Beyond that, the wars in Iraq and Afghanistan — both the works of Washington — drag on. Tensions around the world remain uncomfortably high, achievement scores in the schools uncomfortably low.

It seems that any time you hear about a federal agency, be it the Securities and Exchange Commission or the Mining Safety and Health Administration, they have somehow failed to prevent something. They may have their eye on Wall Street and the mining companies, yet Goldman Sachs and Massey Energy seem to let them do whatever they want.

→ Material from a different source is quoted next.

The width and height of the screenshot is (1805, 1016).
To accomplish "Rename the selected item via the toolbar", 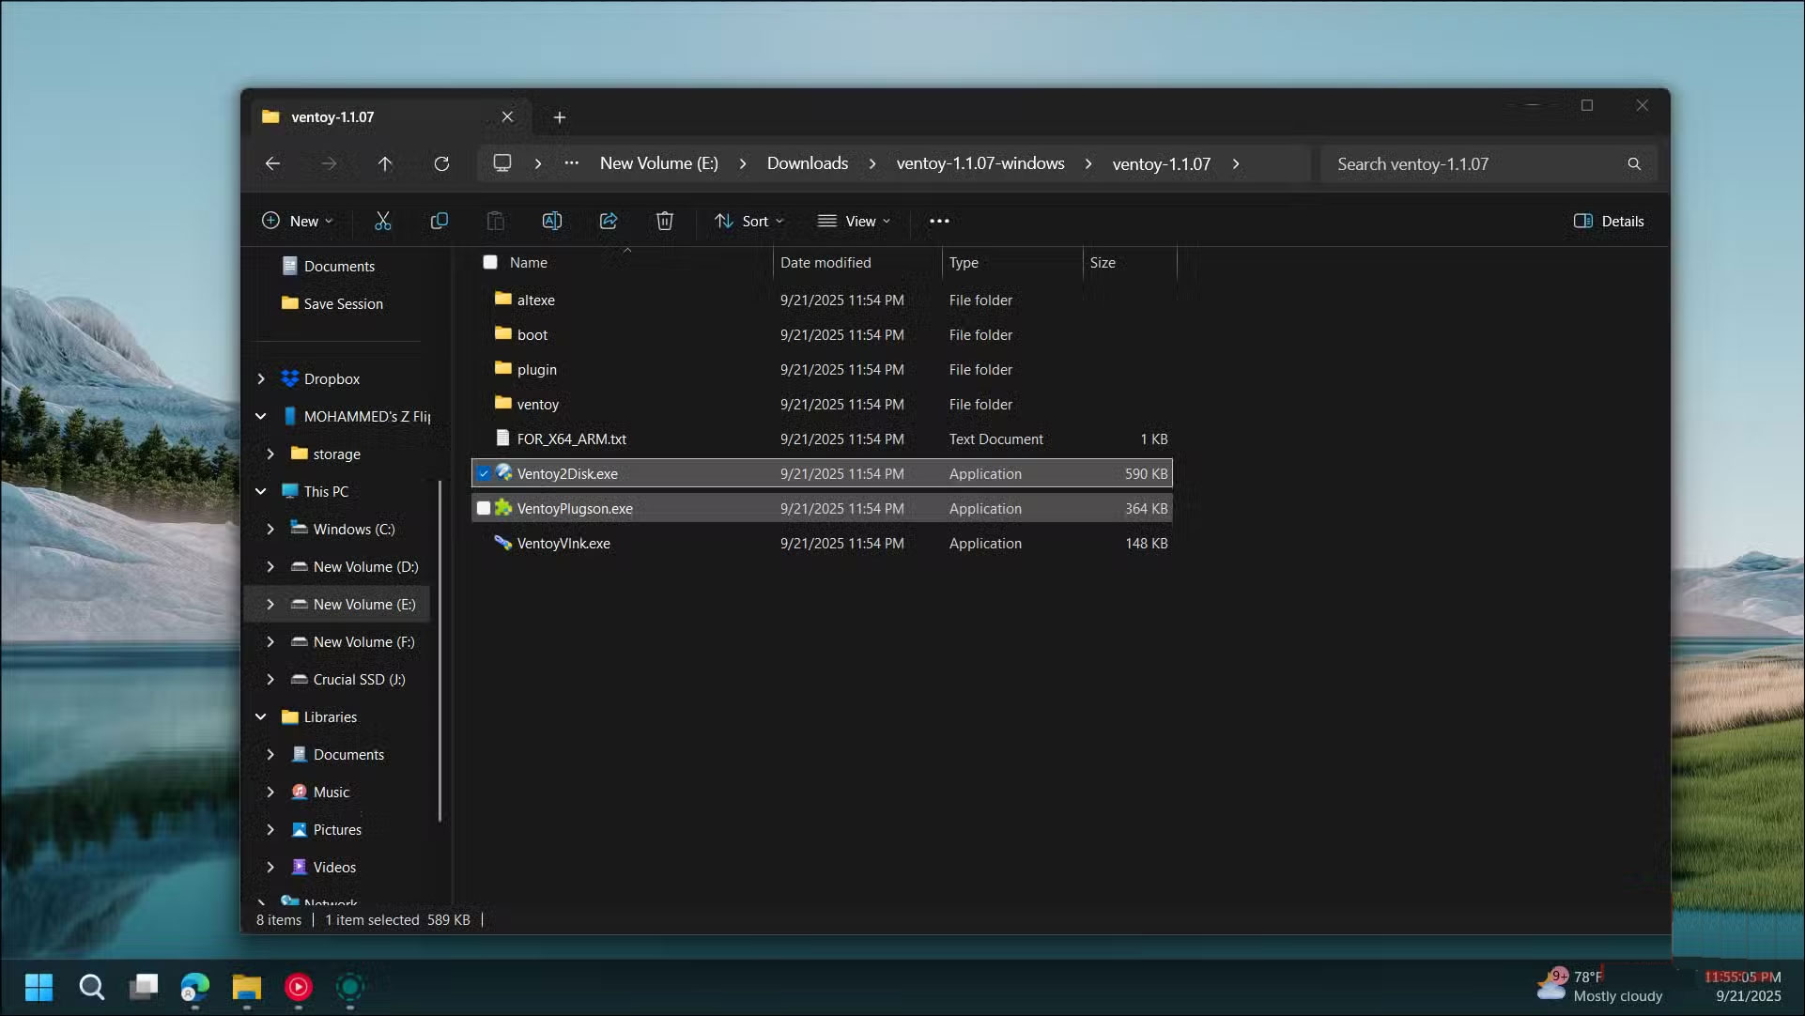I will click(552, 221).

And Congress? The lawmakers who are in some sense responsible for the rest of the government are the least trusted of all. They are the ones who repealed the old restraints on the banks and the financial system, the ones who allow mines to operate despite stacks of citations for unsafe conditions and the ones who vote to wage war around the world without taxes to pay for it.

A Sea Change

On top of all this, the nation is sensitized to its relationship with Washington because it is still absorbing a shock. That would be the shock of having President Barack Obama replace President George W. Bush. The shock applies in different ways to those who voted for it or against it.

The most fervent Obama backers may have had two shocks: Amazed that he won, they are now disappointed that Washington and the world did not change overnight. Those least supportive of the new president now say their worst fears are being confirmed.

But all sides are right to feel the ground shifting beneath them. The coming of Obama was not just a course correction, it was a sea change. The previous three decades had been dominated by a public philosophy embodied by President Ronald Reagan, who liked to say government wasn't the solution but the problem.

Reaganism rose in the late 1970s and conservatives went on the march. They won every presidential election except the Bill Clinton elections of 1992 and 1996 (both three-way contests won with a plurality). And if Clinton would never be confused with Reagan or the two Presidents Bush, his presidency often echoed their rhetoric of smaller government (as when he told the nation "the era of big government is over") and accomplished such goals as welfare cutbacks and a balanced federal budget.

Still, if the IDEA of government was more or less in retreat for 30 years, the REALITY of government was growing all along. And at times, it sought to expand its power and use it aggressively. Think of Clinton's early efforts to overhaul the health care system or restrict guns. Think of George W. Bush's invasion of Iraq, secret detention systems and surveillance of citizens within the U.S.

The 2008 election was felt on the left as the eruption of pent-up demand for government action and change. But a large number of other Americans arrived at Election Day feeling angry because the restraint of government promised by Reaganism had not been fulfilled.

Their unhappiness then was the mirror opposite of that expressed by Democrats. And now, eighteen months later, their distress at the stimulus plan and the health care bill are the mirror opposite of Obama backers' disappointment with the pace of change.

Whichever side of that mirror you may be on, it doesn't look good. Mix enough outrage on the right with enough disaffection on the left and you have one big unhappy country.

So again you wonder, who is that fifth American?